## [Task objective]
Each record that comes next should be output exactly; pictures do not belong in the copy.

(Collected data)

/---

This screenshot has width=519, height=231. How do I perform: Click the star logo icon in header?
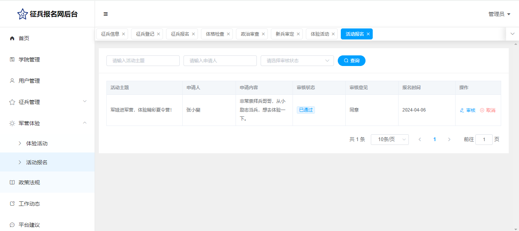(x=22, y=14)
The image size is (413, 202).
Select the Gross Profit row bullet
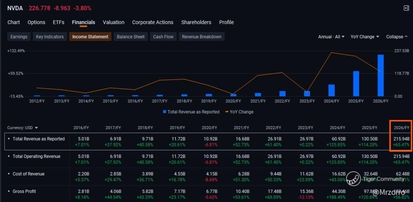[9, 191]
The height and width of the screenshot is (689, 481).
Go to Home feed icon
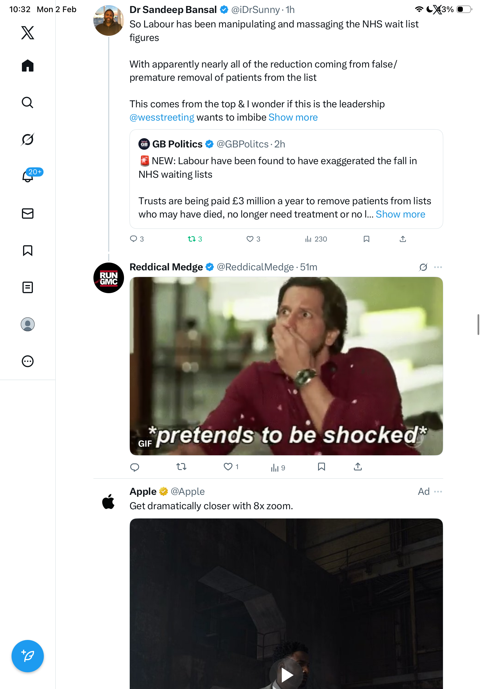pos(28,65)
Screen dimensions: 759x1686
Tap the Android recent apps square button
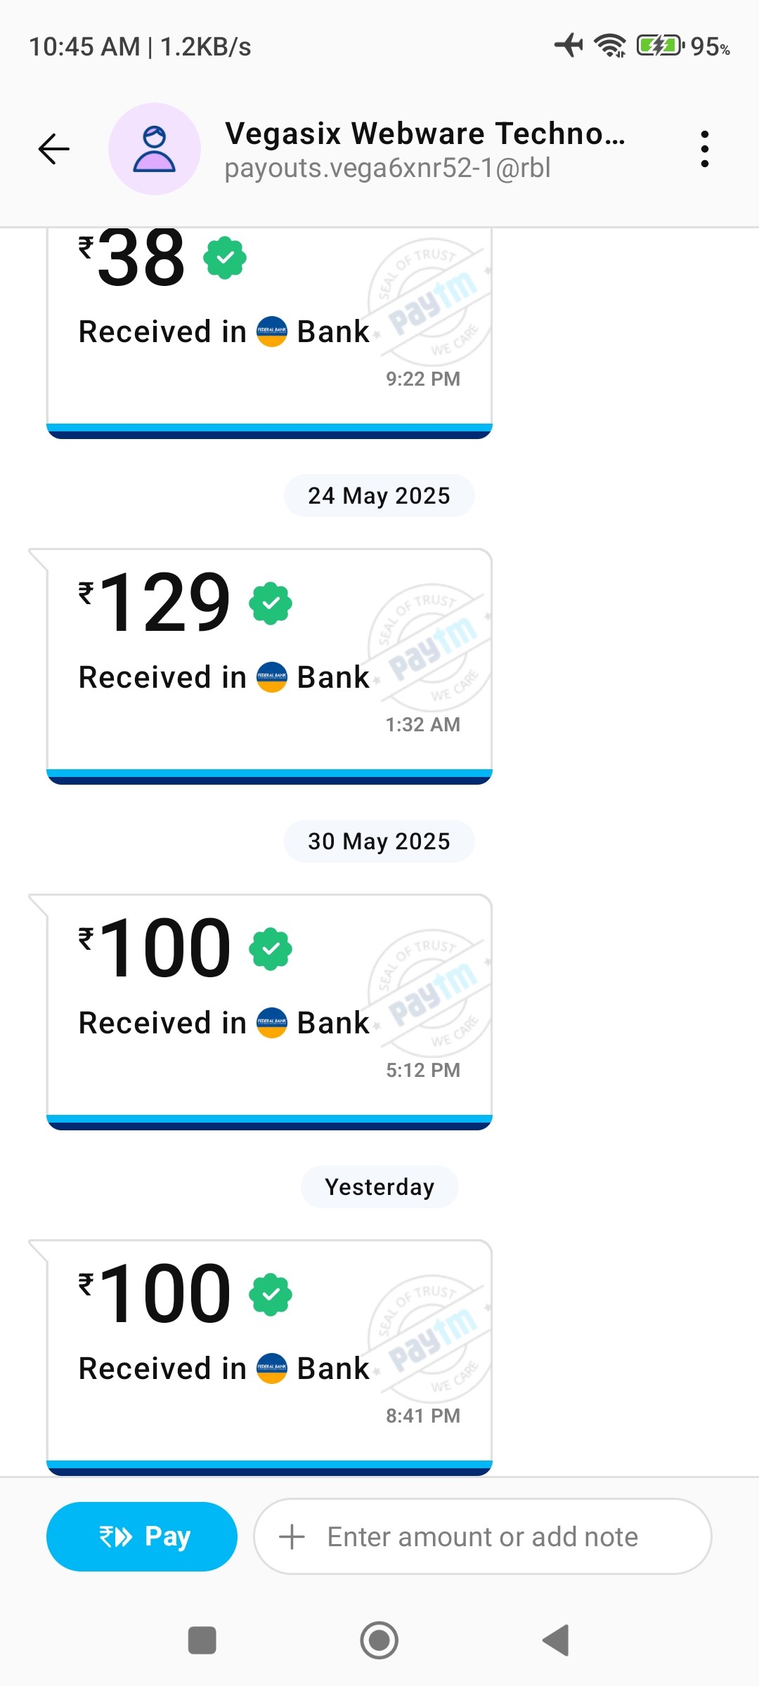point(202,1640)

\---

## [Output]
This screenshot has width=519, height=231. How do I perform: Click the star logo icon in header?
(x=22, y=14)
The image size is (413, 202).
Select the Gross Profit row bullet
[9, 191]
The height and width of the screenshot is (689, 481).
Go to Home feed icon
pos(28,65)
Screen dimensions: 759x1686
Tap the Android recent apps square button
point(202,1640)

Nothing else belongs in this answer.